TASK PROMPT: Starting at the first line of the entries below, please return exactly each line up to and including the one with "Tap green 文件传输助手 keyword beside 搜一搜"; pictures stay out.

SUPPLIED ENTRIES:

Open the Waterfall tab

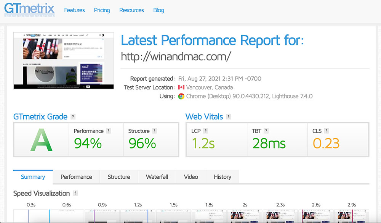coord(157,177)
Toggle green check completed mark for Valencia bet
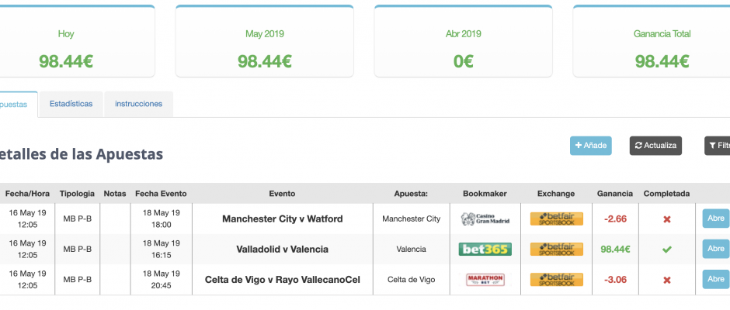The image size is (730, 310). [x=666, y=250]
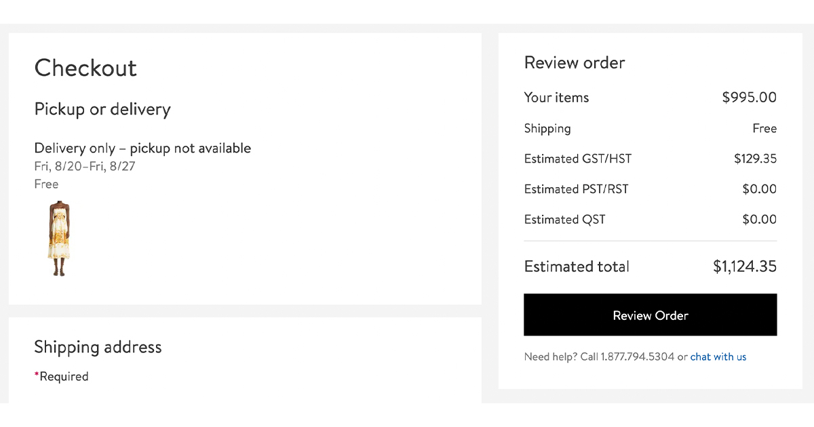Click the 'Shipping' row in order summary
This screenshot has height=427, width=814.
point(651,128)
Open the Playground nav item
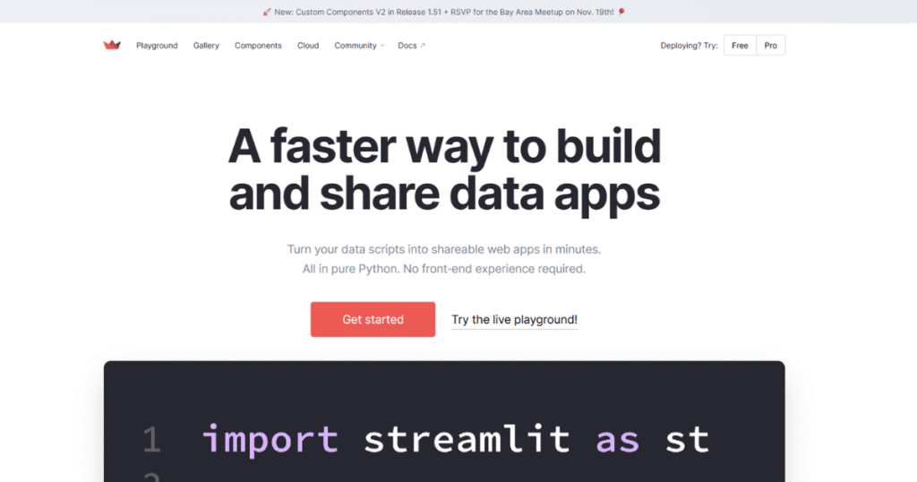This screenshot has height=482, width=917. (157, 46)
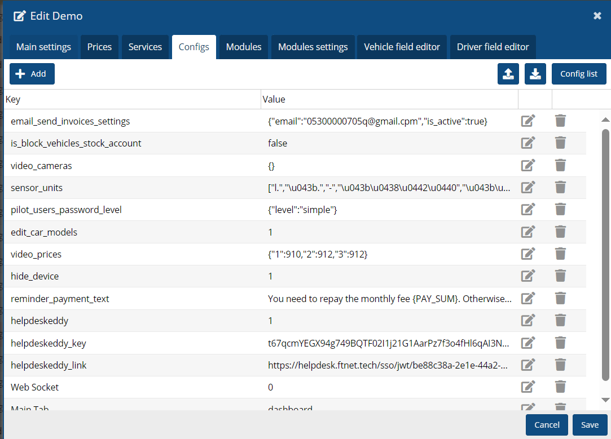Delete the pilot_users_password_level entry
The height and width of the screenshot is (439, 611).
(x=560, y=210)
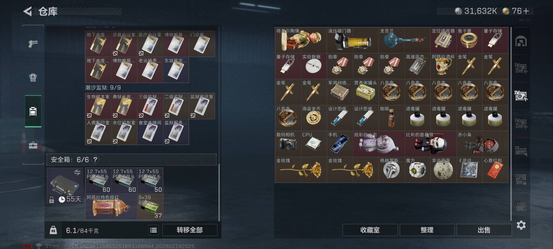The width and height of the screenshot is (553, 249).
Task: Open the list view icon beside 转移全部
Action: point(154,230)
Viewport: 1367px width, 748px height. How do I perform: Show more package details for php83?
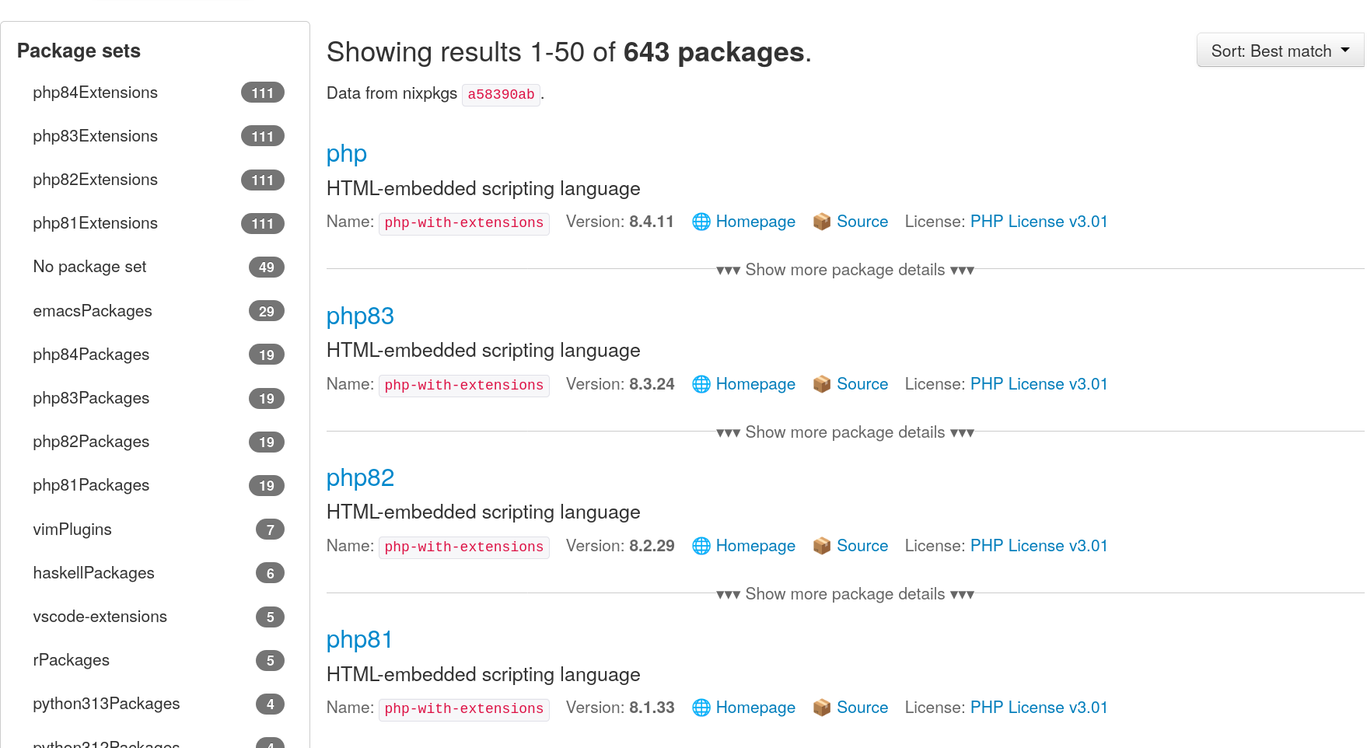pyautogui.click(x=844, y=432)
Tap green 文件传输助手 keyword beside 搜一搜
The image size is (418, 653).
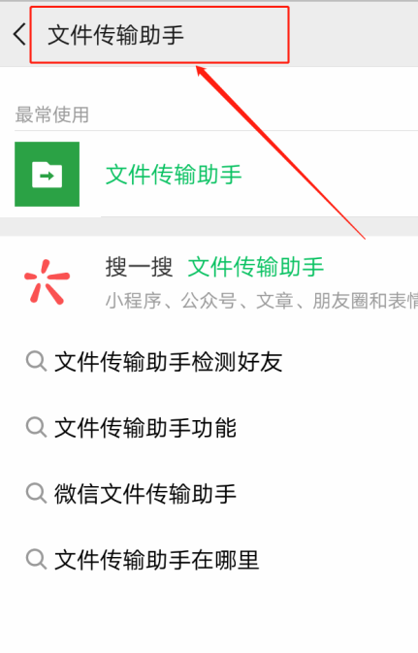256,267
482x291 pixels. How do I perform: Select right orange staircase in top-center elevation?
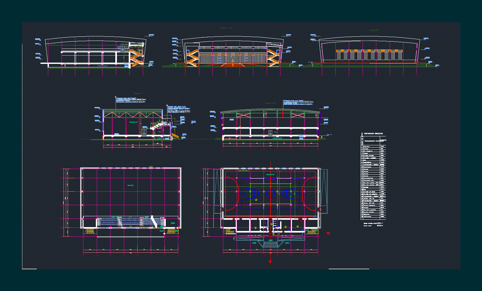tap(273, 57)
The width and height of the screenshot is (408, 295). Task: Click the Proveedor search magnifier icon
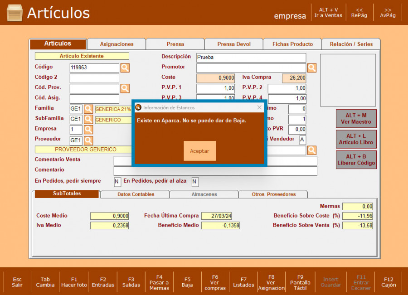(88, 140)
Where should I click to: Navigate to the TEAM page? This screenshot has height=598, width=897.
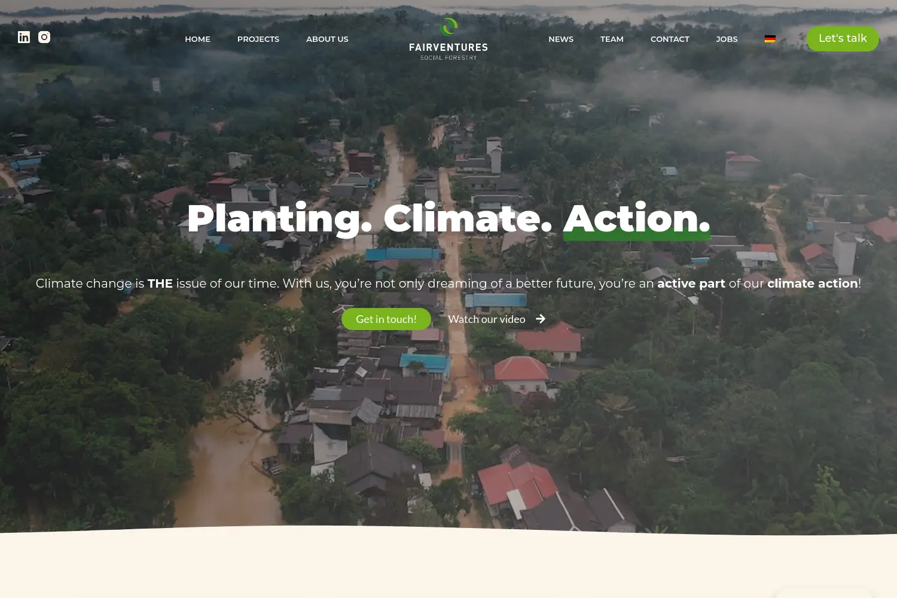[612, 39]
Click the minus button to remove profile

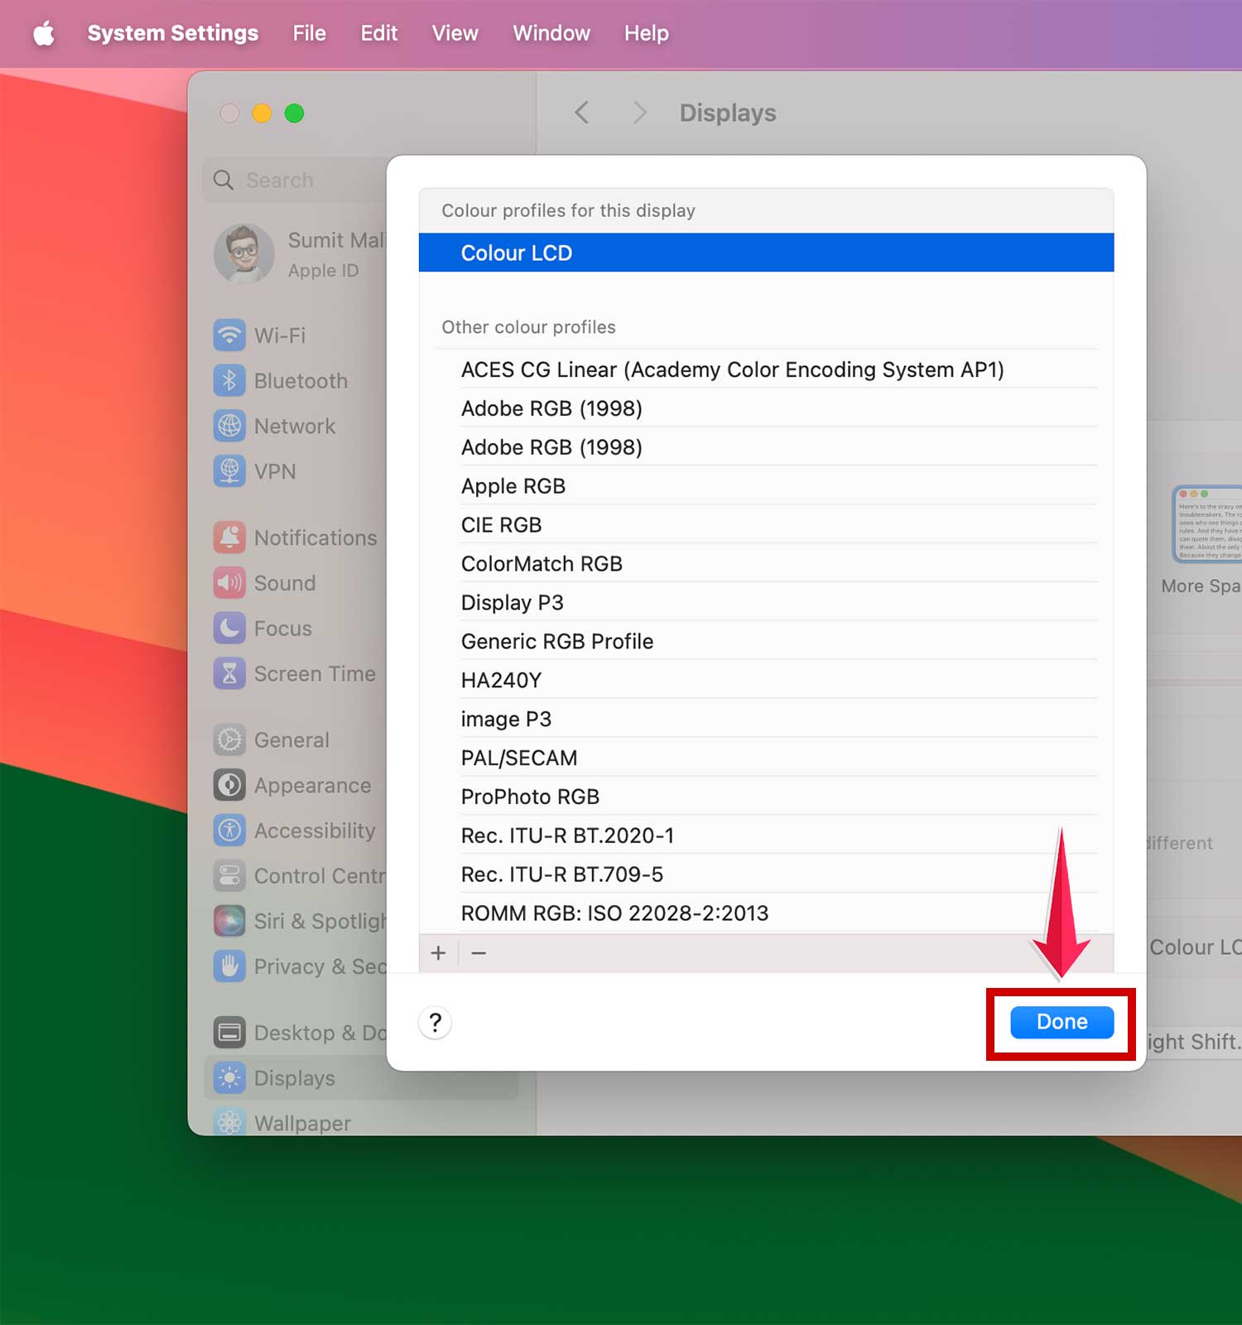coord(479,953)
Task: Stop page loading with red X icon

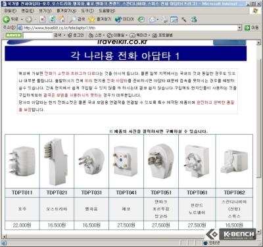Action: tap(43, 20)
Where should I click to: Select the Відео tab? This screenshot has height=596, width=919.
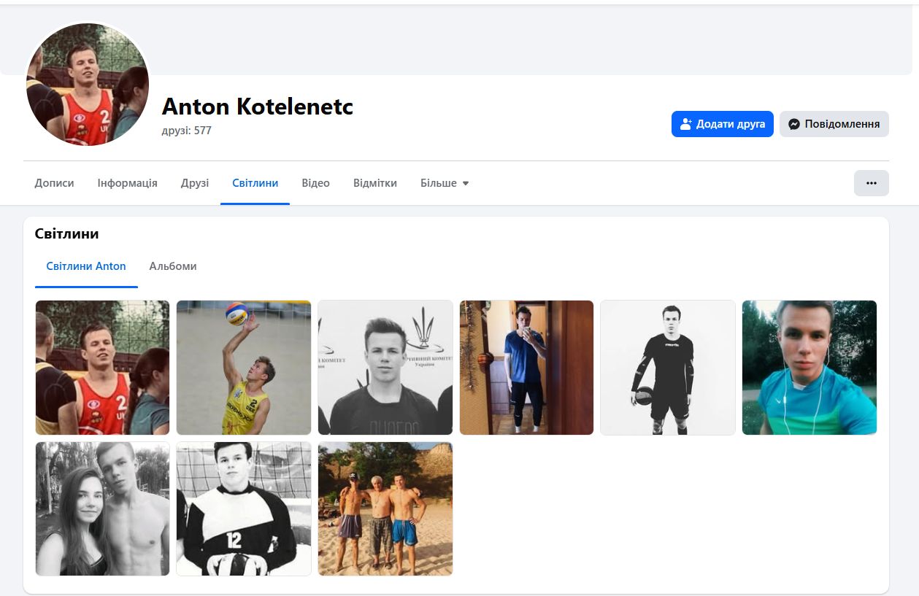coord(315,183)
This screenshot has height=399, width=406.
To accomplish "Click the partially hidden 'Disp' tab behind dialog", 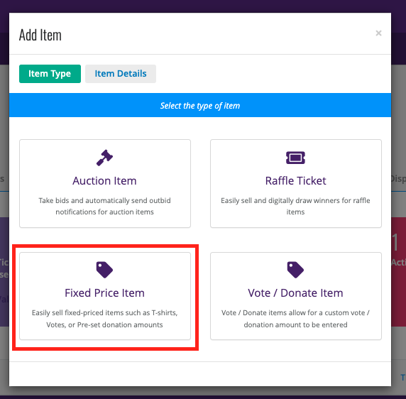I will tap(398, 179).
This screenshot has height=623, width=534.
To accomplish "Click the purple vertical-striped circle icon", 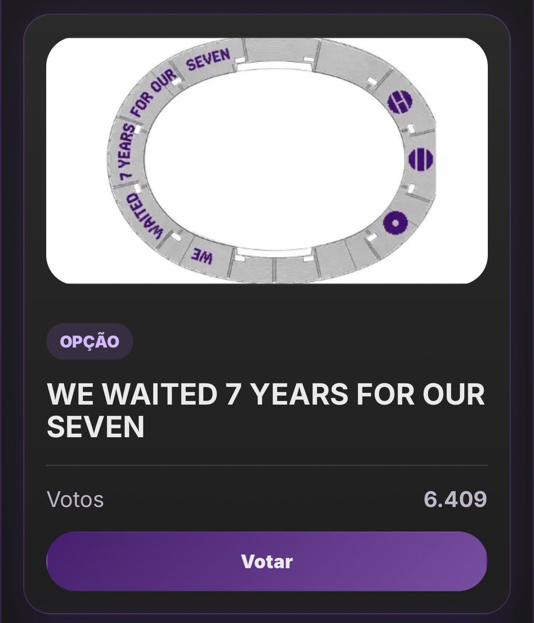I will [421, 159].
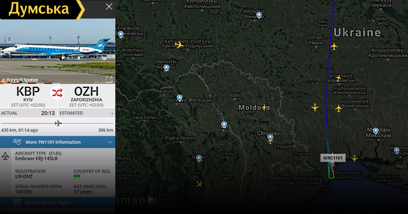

REPLY TO THE EXERCISE:
Open the Waterfall tab

coord(157,177)
Toggle green check completed mark for Valencia bet
The image size is (730, 310). [x=666, y=250]
Click the 'Shipping' row in order summary
This screenshot has height=427, width=814.
point(651,128)
Open the Playground nav item
This screenshot has height=482, width=917. (157, 46)
Delete the pilot_users_password_level entry
The height and width of the screenshot is (439, 611).
(x=560, y=210)
The width and height of the screenshot is (553, 249).
Task: Open the list view icon beside 转移全部
Action: point(154,230)
Viewport: 1367px width, 748px height. How do I perform: Show more package details for php83?
pyautogui.click(x=844, y=432)
Tap green 文件传输助手 keyword beside 搜一搜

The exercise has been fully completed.